## [EXERCISE PROMPT]
Only the lines below starting at the one containing "Image resolution: width=713" and ending at the one containing "Task: Open the 插入(I) menu" belong in the answer, each copied exactly.

⟨

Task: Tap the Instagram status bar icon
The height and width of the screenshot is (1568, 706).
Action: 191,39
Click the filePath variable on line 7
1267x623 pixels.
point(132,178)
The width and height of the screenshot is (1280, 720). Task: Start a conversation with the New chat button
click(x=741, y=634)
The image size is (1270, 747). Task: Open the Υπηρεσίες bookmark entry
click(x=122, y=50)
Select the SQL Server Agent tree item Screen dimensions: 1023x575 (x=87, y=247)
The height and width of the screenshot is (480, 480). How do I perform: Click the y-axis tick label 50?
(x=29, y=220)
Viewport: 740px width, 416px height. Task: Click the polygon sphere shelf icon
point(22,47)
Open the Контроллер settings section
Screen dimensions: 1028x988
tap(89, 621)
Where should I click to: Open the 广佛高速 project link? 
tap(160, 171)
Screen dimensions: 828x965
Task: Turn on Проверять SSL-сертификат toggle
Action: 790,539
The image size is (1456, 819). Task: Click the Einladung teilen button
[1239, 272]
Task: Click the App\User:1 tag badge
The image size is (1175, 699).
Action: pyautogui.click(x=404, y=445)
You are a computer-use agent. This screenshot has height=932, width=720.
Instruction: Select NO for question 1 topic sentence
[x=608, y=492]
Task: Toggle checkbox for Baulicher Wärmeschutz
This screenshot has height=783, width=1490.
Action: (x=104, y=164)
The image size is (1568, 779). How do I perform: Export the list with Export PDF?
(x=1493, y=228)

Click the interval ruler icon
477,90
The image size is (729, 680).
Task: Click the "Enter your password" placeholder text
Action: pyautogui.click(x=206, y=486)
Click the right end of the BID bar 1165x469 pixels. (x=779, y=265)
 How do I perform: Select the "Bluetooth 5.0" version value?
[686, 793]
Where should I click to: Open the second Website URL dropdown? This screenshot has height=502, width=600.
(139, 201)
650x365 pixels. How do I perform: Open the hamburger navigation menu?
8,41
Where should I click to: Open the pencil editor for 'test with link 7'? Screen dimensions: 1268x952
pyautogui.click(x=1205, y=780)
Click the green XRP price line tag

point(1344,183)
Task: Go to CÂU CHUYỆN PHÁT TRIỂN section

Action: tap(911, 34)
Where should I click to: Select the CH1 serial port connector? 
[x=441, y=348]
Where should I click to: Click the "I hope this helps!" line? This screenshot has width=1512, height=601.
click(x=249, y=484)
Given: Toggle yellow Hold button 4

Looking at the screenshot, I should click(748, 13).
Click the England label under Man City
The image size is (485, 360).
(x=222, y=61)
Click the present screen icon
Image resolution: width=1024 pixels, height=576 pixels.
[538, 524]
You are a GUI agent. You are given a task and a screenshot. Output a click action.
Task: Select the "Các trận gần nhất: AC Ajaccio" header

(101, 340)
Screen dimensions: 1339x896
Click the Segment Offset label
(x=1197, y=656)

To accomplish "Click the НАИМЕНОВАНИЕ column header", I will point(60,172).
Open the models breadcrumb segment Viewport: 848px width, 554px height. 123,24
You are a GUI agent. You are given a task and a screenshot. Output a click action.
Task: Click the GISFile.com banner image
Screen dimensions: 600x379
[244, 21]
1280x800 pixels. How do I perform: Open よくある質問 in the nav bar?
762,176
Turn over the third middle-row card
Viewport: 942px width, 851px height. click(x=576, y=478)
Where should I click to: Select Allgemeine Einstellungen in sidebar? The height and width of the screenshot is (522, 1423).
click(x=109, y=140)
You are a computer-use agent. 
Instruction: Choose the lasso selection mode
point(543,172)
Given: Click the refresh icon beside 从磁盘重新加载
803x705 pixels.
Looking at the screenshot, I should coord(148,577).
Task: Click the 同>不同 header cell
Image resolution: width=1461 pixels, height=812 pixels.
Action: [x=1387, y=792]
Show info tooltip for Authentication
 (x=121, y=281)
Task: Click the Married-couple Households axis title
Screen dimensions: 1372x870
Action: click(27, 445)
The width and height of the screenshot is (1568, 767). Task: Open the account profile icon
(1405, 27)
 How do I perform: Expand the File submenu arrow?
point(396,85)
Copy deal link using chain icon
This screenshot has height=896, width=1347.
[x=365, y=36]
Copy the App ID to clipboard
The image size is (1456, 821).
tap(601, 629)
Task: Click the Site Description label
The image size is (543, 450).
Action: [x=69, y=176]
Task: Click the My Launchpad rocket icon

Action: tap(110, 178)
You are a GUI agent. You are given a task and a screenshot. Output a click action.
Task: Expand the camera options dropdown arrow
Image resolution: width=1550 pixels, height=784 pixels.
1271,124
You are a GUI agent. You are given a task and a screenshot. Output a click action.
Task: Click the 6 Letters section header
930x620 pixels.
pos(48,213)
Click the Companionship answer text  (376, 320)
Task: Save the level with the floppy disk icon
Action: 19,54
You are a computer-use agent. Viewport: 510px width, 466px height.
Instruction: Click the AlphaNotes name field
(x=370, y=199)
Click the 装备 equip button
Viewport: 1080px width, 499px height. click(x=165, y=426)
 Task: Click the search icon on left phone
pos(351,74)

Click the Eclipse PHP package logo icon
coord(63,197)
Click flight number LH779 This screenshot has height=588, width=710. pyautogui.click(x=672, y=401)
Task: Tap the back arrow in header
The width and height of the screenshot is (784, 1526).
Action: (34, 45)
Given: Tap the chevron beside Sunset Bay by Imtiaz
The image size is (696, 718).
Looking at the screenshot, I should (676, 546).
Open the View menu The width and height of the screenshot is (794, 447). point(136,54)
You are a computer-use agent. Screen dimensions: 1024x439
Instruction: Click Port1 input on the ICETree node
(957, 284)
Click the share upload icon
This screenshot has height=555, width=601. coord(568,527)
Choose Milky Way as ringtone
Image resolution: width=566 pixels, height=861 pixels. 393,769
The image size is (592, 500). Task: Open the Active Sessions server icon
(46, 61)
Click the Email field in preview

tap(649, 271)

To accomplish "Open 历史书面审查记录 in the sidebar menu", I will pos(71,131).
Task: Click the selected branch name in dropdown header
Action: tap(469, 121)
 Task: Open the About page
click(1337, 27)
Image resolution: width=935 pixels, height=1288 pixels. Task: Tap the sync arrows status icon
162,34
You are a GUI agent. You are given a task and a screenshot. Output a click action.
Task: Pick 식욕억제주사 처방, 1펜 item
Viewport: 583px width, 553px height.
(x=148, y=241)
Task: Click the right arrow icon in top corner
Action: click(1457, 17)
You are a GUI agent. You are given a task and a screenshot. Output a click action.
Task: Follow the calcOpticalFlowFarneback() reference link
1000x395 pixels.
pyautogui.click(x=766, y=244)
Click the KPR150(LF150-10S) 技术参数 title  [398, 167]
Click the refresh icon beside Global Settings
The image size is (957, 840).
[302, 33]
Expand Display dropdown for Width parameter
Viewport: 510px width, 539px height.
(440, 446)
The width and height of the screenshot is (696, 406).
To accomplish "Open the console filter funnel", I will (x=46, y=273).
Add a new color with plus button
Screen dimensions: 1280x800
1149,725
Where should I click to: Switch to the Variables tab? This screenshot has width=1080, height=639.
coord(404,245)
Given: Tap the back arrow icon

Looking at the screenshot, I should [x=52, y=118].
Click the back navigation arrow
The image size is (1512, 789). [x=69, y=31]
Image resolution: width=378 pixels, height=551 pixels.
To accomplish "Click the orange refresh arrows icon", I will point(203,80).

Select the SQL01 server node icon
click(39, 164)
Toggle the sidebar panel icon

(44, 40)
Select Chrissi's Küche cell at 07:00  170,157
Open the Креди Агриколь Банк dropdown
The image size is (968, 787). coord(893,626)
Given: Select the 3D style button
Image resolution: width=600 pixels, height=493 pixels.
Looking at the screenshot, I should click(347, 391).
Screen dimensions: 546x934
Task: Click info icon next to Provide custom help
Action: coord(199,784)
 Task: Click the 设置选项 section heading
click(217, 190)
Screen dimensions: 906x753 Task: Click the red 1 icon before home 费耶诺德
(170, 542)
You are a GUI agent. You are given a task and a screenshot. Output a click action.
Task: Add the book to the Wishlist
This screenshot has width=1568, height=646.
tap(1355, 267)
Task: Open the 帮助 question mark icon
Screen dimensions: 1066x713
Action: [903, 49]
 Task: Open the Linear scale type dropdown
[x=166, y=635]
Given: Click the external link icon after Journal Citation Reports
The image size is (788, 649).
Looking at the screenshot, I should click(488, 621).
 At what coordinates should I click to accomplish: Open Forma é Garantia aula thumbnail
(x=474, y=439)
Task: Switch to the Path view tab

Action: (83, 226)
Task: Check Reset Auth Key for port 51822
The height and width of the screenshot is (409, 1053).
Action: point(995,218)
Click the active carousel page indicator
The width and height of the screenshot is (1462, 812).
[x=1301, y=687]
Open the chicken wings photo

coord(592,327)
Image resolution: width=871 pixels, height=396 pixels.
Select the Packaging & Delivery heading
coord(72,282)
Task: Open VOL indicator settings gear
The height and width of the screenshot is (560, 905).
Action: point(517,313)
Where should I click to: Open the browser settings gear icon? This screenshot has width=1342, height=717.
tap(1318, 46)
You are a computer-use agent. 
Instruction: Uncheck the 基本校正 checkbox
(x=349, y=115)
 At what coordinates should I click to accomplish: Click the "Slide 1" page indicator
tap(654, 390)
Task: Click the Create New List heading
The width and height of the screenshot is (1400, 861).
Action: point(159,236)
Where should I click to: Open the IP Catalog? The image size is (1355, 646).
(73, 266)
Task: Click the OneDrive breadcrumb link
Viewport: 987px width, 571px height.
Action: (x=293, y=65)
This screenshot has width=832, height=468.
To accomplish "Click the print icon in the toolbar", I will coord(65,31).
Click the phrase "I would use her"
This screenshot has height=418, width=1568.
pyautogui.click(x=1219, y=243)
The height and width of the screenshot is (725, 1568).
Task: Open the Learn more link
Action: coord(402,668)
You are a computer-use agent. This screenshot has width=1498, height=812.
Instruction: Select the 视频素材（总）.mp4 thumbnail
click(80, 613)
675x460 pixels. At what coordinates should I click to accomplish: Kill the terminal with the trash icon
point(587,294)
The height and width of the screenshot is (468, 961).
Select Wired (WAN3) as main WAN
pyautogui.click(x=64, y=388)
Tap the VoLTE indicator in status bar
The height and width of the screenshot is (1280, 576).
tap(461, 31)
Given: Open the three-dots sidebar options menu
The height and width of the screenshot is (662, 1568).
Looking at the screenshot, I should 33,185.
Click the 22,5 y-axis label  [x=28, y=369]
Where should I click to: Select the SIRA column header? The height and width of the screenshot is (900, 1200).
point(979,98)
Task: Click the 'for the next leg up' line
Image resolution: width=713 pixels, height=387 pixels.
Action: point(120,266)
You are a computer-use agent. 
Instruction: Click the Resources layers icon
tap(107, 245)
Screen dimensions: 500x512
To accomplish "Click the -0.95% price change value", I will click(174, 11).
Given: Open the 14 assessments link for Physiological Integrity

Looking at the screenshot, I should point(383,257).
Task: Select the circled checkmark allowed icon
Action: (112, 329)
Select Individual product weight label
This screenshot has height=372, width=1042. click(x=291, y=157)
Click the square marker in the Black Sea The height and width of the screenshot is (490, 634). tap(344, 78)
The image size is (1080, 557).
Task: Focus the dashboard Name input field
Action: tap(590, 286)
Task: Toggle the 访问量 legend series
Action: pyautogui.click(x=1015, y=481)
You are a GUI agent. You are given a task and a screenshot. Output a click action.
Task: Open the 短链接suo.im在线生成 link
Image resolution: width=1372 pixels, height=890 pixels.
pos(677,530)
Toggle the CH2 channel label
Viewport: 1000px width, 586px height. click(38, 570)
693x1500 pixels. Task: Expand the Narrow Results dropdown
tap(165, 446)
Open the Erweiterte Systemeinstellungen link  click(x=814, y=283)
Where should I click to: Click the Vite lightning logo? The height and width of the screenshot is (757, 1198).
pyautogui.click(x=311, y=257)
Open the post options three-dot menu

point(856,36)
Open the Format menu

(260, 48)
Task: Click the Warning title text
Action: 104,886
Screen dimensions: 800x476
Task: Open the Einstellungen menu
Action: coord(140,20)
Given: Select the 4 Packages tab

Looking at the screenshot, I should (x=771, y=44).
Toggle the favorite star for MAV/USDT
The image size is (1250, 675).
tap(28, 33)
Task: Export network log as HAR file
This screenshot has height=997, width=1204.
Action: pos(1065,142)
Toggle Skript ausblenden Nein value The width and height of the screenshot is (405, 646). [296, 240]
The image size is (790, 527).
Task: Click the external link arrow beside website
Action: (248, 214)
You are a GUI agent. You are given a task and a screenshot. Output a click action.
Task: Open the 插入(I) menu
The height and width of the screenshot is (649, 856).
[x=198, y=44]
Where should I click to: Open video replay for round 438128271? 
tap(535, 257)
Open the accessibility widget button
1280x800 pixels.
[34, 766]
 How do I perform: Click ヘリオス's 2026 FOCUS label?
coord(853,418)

⟩

## [SOLUTION]
Image resolution: width=713 pixels, height=387 pixels.
Action: point(120,266)
You are a computer-use agent. 
Instruction: Click the Resources layers icon
tap(107, 245)
Screen dimensions: 500x512
To accomplish "Click the -0.95% price change value", I will click(174, 11).
Given: Open the 14 assessments link for Physiological Integrity

Looking at the screenshot, I should point(383,257).
Task: Select the circled checkmark allowed icon
Action: (112, 329)
Select Individual product weight label
This screenshot has height=372, width=1042. click(x=291, y=157)
Click the square marker in the Black Sea The height and width of the screenshot is (490, 634). tap(344, 78)
The image size is (1080, 557).
Task: Focus the dashboard Name input field
Action: tap(590, 286)
Task: Toggle the 访问量 legend series
Action: pyautogui.click(x=1015, y=481)
You are a GUI agent. You are given a task and a screenshot. Output a click action.
Task: Open the 短链接suo.im在线生成 link
Image resolution: width=1372 pixels, height=890 pixels.
pos(677,530)
Toggle the CH2 channel label
Viewport: 1000px width, 586px height. click(38, 570)
693x1500 pixels. Task: Expand the Narrow Results dropdown
tap(165, 446)
Open the Erweiterte Systemeinstellungen link  click(x=814, y=283)
Where should I click to: Click the Vite lightning logo? The height and width of the screenshot is (757, 1198).
pyautogui.click(x=311, y=257)
Open the post options three-dot menu

point(856,36)
Open the Format menu

(260, 48)
Task: Click the Warning title text
Action: 104,886
Screen dimensions: 800x476
Task: Open the Einstellungen menu
Action: coord(140,20)
Given: Select the 4 Packages tab

Looking at the screenshot, I should (x=771, y=44).
Toggle the favorite star for MAV/USDT
The image size is (1250, 675).
tap(28, 33)
Task: Export network log as HAR file
This screenshot has height=997, width=1204.
Action: pos(1065,142)
Toggle Skript ausblenden Nein value The width and height of the screenshot is (405, 646). [296, 240]
The image size is (790, 527).
Task: Click the external link arrow beside website
Action: (248, 214)
You are a GUI agent. You are given a task and a screenshot. Output a click action.
Task: Open the 插入(I) menu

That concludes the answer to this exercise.